The Company had shares of the following
class of capital stock issued and outstanding as of March 31, 2014:
|
-
|
Common stock $0.001 par value: 75,000,000 shares authorized: 33,844,260 shares issued and outstanding.
|
On December 15, 2006, the Company issued
105,000,000 shares of its common stock at $0.0000666 per share to the sole member of the Company’s Board of Directors and
President of the Company for cash proceeds of approximately $7,000.
On May 12, 2008, the Company issued 45,000,000
shares of its common stock at $0.0000666 per share to the sole member of the Company’s Board of Directors and President of
the Company for cash proceeds of approximately $3,000.
From August to September, 2008, the Company
issued 9,300,000 shares of its common stock through private placement offerings at $0.001666 per share for net proceeds to the
Company of approximately $15,500.
On June 26, 2012, the President of the
Company forgave all debts owing to him by the Company for all advances/shareholders loans totalling $54,742. All these sums are
reflected as a credit to additional-paid-in-capital.

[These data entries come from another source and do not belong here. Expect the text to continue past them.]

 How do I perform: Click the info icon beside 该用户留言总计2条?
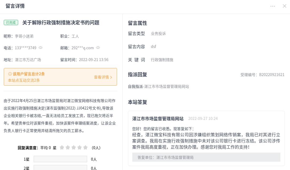pyautogui.click(x=10, y=74)
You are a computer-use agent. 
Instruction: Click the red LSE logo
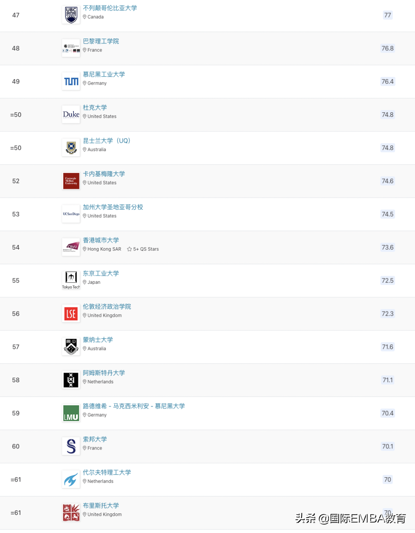click(x=71, y=314)
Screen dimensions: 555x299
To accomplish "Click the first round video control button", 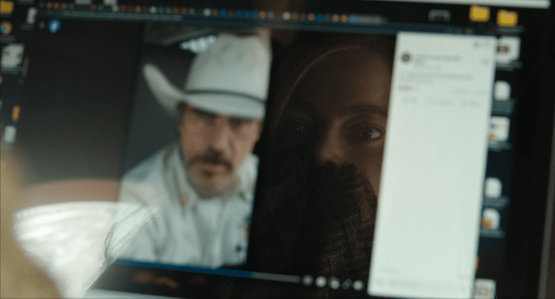I will 307,280.
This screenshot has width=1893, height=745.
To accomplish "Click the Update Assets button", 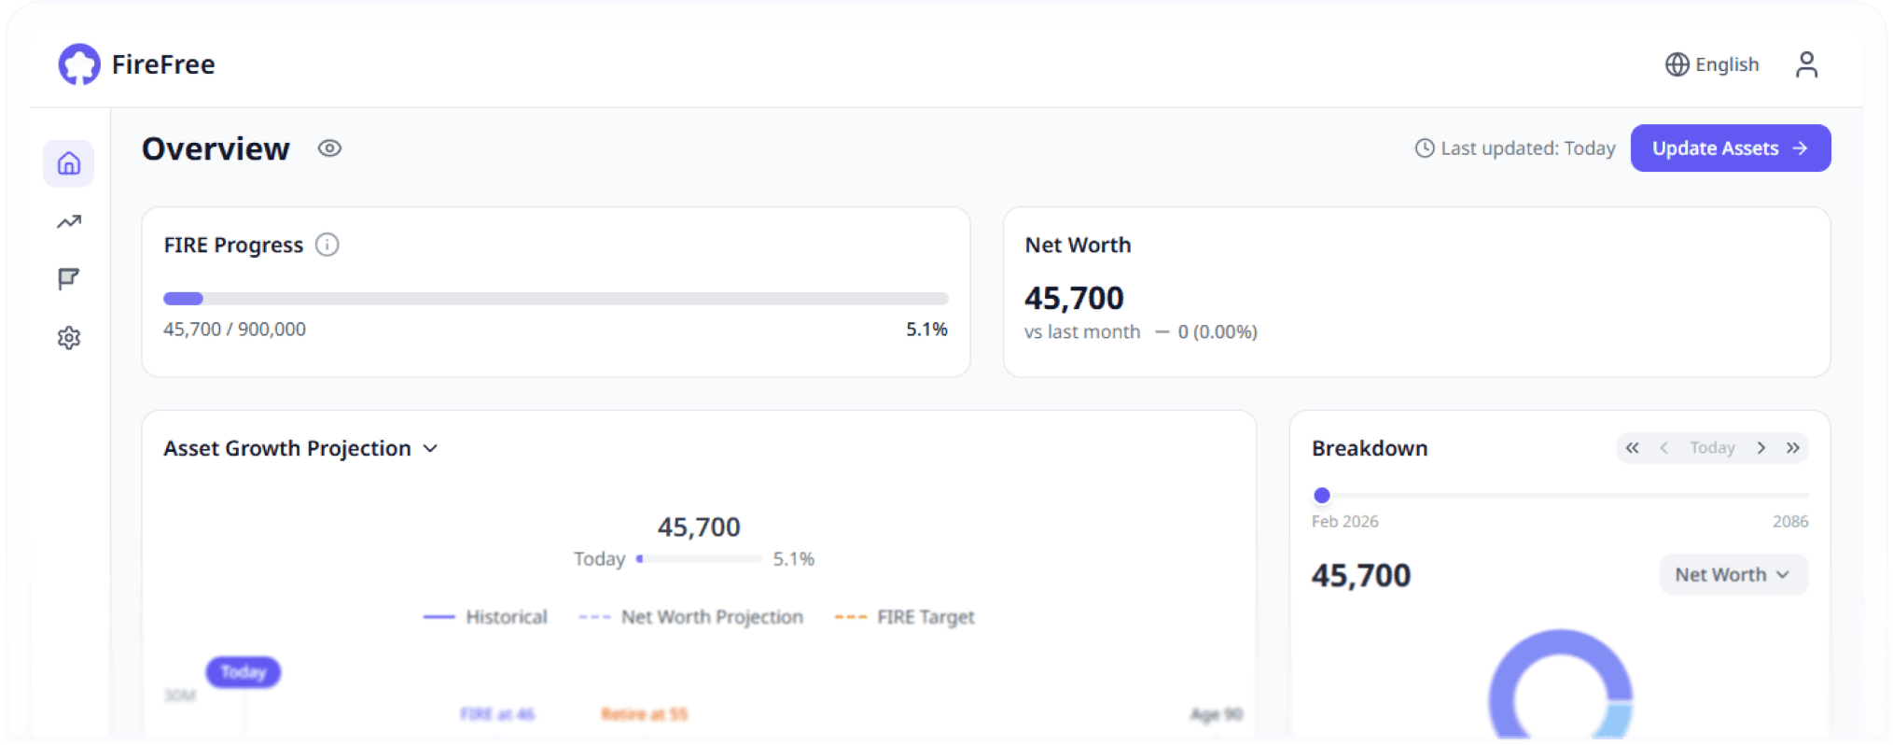I will coord(1730,148).
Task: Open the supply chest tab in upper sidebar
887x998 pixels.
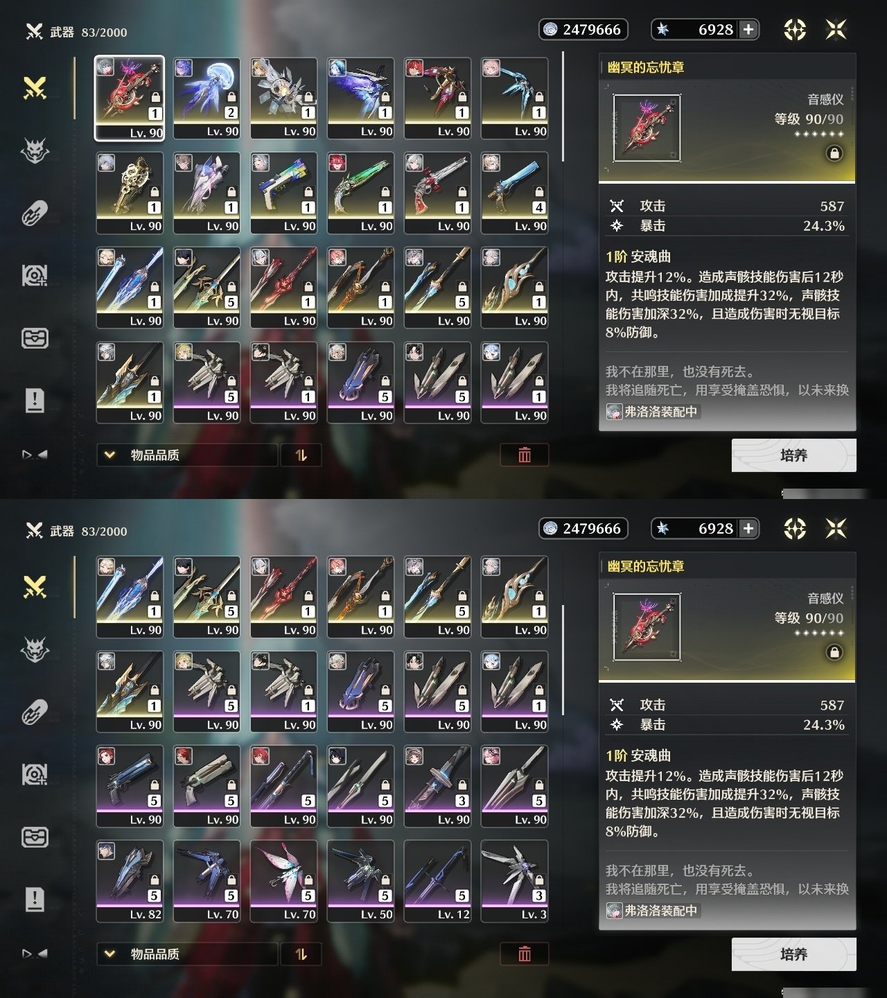Action: pos(35,338)
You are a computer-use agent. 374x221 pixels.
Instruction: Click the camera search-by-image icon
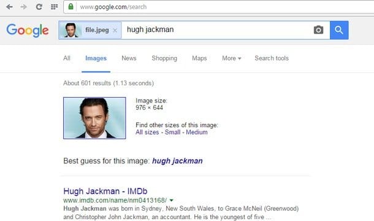click(318, 30)
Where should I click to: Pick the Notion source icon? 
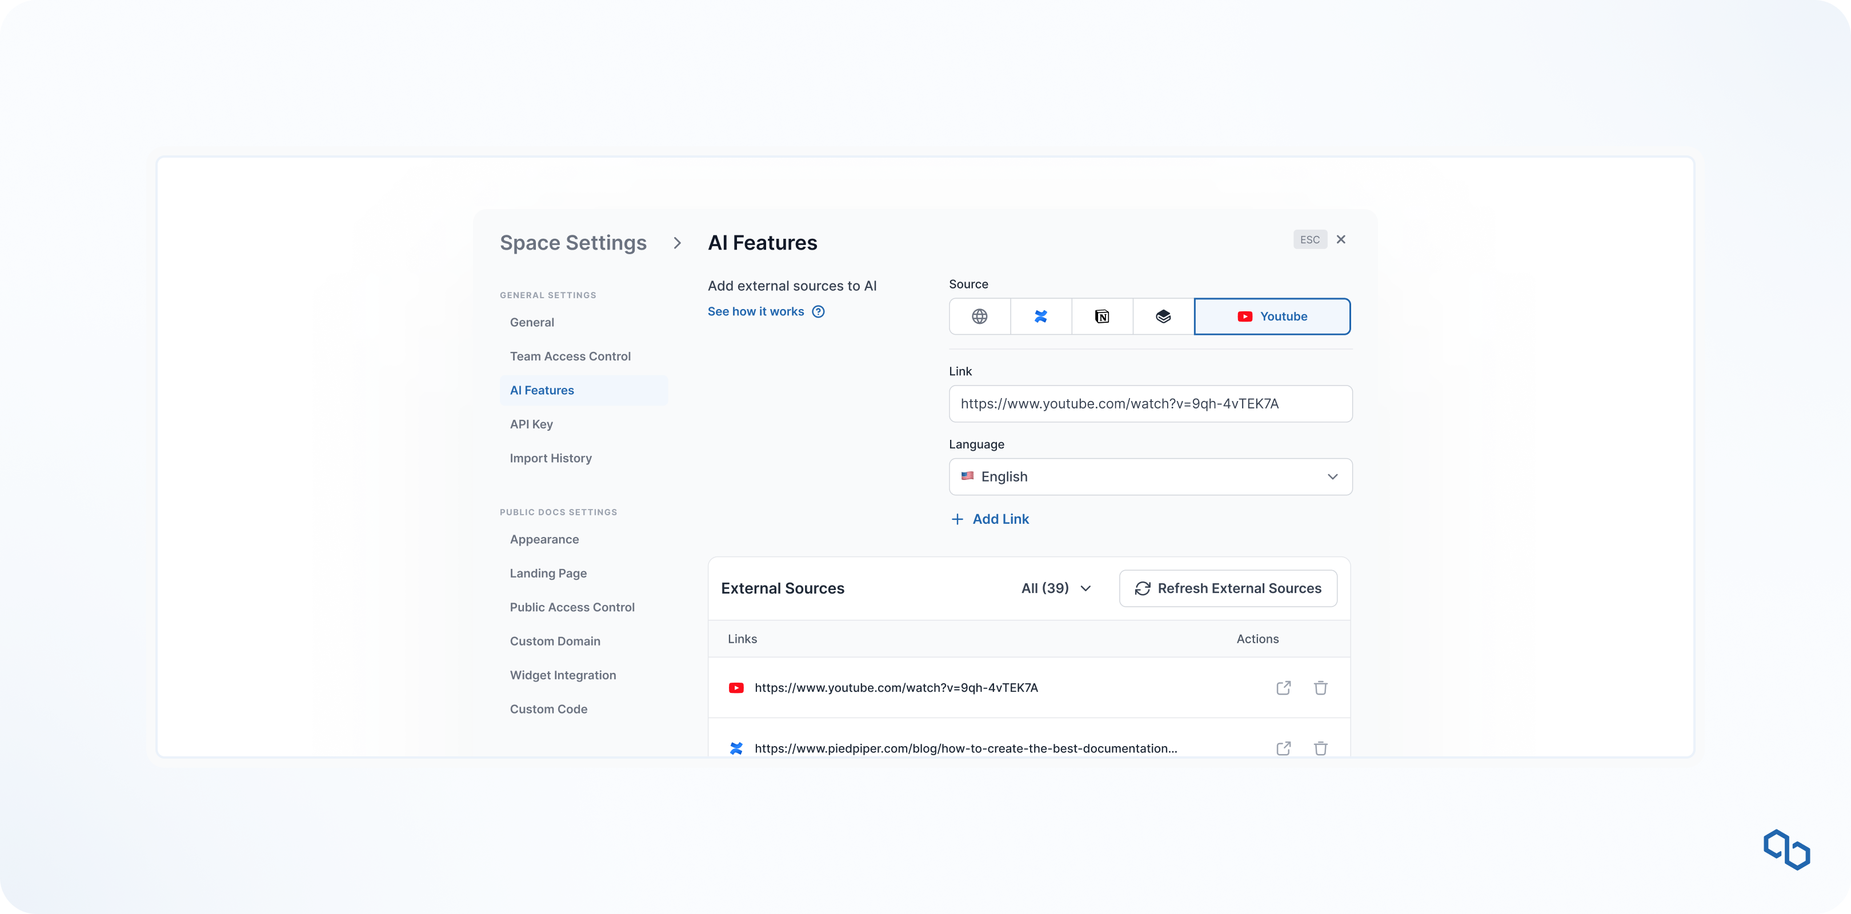coord(1102,316)
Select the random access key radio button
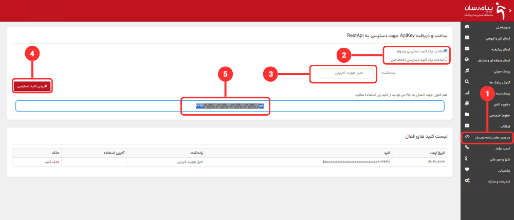Viewport: 514px width, 220px height. tap(445, 51)
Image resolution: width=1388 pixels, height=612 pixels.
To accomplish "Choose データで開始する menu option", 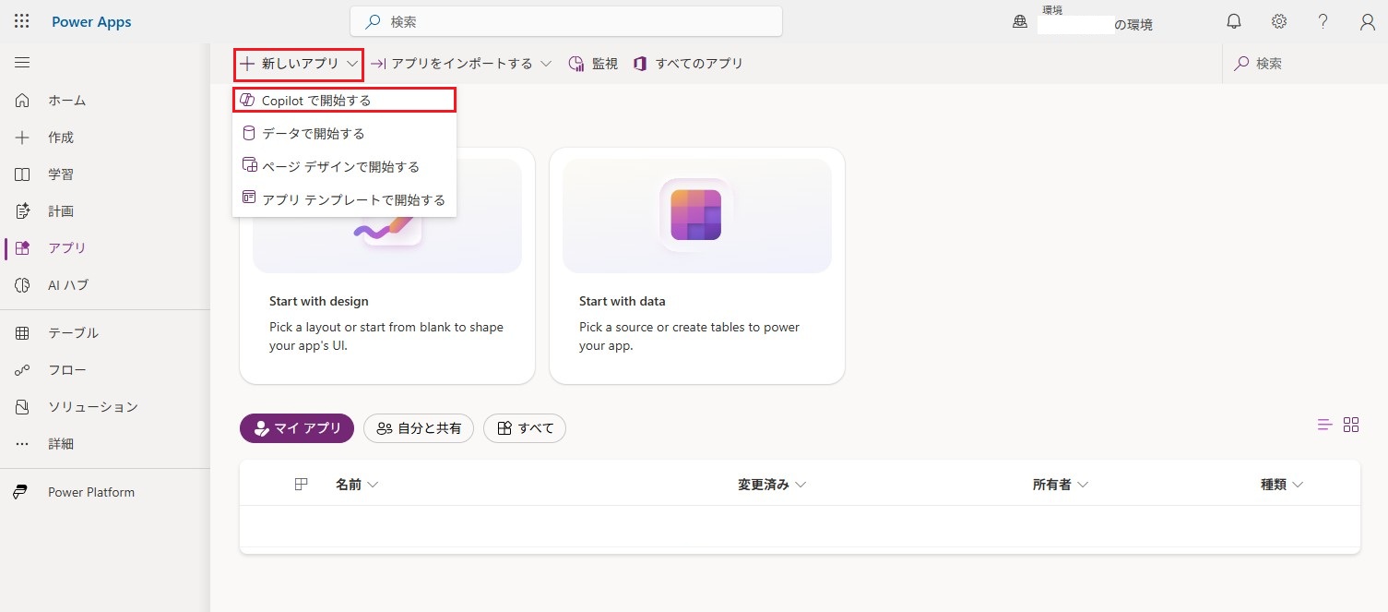I will point(313,134).
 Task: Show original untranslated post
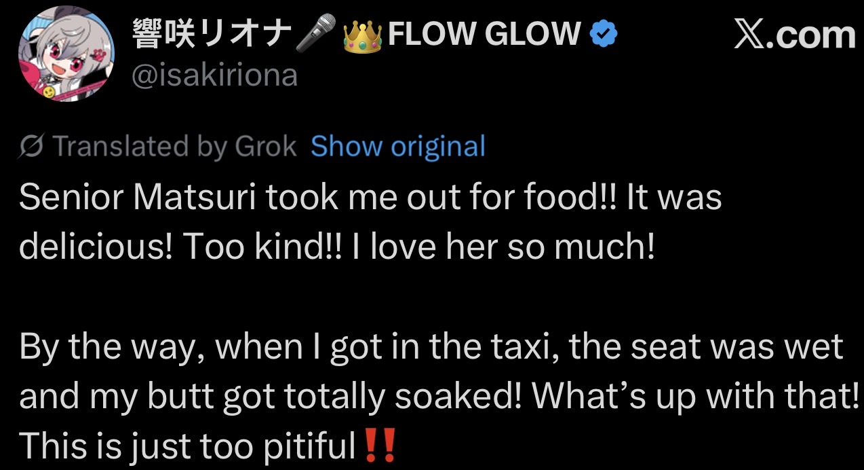click(x=398, y=146)
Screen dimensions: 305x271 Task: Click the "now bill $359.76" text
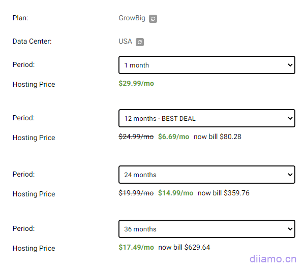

On August 15, 2012, two shareholders of
the Company returned 126,000,000 (pre-split 8,400,000) restricted shares of common stock to the Company’s treasury and the
shares were cancelled by the Company. The shares were returned to the Company’s treasury for no consideration to the shareholders.
Following the cancellation the Company now had 33,300,000 (pre-split 2,220,000 shares of common stock outstanding.
On August 22, 2012 a majority of shareholders
and the Company’s Board of Directors approved a special resolution to undertake a forward split of the common stock of the
Company, exchanging 15 new shares for 1 old share, which was effected on October 1, 2012, increasing the outstanding shares from
2,220,000 to 33,300,000.
On February 25, 2013, the Company issued
100,000 shares of its common stock through a private placement offering at $0.25 per share for net proceeds to the Company of $25,000.
On February 25, 2013 the Company issued
a total of 7,000 shares of its common stock under the 2013 Plan to one individual and two companies in exchange for services provided
by each recipient as an independent consultant to the Company. Total value received for services rendered was $4,430 (refer Equity
Incentive Award Plan).
On July 11, 2013, the Company issued 100,000
shares of its common stock through a private placement offering at $0.25 per share for net proceeds to the Company of $25,000.
On September 16, 2013, the Company issued
300,000 shares of its common stock through a private placement offering at $0.25 per share for net proceeds to the Company of $75,000.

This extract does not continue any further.